About this exercise: From the data below, set down exactly the lines between the one holding "Open public sharing via the globe icon" and the one holding "Viewport: 1456px width, 819px height.", inclusive, and no others.

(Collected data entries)
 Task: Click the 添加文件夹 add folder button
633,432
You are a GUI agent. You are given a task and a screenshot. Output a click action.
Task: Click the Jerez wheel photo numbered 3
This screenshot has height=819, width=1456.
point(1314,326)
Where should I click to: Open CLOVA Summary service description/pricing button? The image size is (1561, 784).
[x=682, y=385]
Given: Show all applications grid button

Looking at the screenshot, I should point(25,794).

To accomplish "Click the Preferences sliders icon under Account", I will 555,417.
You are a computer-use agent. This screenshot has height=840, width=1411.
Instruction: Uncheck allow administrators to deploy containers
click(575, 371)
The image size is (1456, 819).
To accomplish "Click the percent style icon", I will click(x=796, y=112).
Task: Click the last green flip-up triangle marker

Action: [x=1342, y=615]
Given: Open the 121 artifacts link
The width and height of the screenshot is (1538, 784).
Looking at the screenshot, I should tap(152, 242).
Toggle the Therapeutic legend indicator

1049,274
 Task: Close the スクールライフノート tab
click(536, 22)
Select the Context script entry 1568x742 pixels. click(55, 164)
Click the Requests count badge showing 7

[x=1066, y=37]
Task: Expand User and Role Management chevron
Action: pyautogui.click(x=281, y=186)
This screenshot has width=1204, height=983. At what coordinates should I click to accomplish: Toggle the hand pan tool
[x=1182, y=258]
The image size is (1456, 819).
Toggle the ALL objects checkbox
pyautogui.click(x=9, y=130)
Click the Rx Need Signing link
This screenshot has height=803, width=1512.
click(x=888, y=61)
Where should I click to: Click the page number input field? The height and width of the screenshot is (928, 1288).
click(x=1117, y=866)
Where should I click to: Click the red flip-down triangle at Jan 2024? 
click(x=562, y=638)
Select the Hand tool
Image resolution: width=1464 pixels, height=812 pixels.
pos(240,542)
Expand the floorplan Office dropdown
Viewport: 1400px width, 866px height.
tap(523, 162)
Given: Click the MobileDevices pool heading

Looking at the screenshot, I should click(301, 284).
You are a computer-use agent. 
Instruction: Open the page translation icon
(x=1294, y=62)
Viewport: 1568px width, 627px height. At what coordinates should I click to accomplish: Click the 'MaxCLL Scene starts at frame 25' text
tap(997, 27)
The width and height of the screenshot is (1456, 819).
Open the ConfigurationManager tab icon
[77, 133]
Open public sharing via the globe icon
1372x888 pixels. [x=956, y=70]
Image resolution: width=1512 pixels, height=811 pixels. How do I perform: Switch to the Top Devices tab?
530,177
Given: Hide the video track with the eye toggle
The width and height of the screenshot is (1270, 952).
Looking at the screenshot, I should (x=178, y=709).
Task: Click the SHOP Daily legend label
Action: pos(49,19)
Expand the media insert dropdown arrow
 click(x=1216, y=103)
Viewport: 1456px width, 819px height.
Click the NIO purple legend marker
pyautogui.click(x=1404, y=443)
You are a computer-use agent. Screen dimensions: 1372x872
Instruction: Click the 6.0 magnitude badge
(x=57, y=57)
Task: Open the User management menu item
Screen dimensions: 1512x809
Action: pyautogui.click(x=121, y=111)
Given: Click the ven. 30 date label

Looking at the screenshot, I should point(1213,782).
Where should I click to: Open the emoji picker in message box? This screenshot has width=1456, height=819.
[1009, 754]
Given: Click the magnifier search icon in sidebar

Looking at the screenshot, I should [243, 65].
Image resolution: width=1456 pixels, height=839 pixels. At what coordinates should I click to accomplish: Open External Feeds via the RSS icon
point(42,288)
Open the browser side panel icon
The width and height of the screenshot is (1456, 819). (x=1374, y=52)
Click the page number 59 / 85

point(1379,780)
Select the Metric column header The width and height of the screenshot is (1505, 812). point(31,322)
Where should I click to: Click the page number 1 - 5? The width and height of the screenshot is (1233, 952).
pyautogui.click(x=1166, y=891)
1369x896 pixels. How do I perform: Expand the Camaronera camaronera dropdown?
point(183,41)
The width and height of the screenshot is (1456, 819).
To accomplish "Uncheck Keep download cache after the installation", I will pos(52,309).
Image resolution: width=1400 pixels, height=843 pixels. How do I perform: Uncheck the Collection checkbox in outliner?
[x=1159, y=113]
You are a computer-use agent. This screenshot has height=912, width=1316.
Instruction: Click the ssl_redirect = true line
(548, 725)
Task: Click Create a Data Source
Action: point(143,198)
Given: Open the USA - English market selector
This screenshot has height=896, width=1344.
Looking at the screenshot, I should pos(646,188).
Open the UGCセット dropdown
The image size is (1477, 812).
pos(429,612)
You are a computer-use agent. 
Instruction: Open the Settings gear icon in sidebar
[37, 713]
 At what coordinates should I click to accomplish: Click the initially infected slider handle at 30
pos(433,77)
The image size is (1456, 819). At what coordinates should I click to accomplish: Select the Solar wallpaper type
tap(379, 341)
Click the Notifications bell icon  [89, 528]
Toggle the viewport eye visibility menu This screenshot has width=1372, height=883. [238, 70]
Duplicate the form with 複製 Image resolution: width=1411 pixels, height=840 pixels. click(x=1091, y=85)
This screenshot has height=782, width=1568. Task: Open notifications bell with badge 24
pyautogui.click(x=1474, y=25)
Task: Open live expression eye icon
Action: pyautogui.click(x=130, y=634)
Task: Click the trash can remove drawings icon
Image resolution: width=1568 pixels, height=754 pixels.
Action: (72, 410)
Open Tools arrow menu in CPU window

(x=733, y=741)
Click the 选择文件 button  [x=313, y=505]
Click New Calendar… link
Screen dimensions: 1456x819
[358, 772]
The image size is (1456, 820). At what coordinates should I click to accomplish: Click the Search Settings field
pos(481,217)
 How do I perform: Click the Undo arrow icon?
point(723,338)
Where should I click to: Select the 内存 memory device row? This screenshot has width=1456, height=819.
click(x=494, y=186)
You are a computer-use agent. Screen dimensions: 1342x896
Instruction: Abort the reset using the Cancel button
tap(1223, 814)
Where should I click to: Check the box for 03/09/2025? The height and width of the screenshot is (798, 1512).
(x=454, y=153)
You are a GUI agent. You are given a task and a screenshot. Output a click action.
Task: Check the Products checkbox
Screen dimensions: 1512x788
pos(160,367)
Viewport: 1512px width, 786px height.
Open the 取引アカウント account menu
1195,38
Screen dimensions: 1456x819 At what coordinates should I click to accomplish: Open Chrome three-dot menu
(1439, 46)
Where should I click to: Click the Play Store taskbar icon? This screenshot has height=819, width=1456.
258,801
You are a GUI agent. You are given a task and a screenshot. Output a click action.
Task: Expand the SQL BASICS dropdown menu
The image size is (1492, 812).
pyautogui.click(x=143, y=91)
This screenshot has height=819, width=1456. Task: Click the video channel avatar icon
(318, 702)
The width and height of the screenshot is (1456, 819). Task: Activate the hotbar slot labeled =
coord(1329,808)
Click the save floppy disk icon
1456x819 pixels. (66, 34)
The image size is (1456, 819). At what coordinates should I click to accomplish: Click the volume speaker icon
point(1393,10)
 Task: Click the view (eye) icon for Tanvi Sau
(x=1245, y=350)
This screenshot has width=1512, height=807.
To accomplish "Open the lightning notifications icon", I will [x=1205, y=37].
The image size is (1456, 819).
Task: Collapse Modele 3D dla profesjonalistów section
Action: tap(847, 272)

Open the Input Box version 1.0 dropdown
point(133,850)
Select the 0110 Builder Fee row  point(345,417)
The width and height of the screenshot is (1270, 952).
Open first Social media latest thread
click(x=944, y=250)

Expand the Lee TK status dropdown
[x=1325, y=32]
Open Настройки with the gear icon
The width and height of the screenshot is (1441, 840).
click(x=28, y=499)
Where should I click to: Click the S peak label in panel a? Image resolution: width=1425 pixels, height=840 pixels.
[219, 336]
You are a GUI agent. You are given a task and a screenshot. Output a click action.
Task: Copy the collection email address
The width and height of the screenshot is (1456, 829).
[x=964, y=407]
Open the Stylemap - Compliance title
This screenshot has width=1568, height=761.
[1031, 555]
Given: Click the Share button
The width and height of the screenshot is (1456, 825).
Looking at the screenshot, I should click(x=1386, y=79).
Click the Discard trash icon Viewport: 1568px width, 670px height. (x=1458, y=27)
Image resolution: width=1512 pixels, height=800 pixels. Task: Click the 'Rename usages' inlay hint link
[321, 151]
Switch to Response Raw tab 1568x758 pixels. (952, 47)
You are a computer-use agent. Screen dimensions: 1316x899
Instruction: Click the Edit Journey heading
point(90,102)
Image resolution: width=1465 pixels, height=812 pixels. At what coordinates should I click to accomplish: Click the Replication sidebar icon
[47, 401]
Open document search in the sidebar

Expected answer:
Open public sharing via the globe icon
1372x888 pixels. [x=956, y=70]
Image resolution: width=1512 pixels, height=811 pixels. How do I perform: Switch to the Top Devices tab?
530,177
Given: Hide the video track with the eye toggle
The width and height of the screenshot is (1270, 952).
Looking at the screenshot, I should (x=178, y=709).
Task: Click the SHOP Daily legend label
Action: pos(49,19)
Expand the media insert dropdown arrow
 click(x=1216, y=103)
Viewport: 1456px width, 819px height.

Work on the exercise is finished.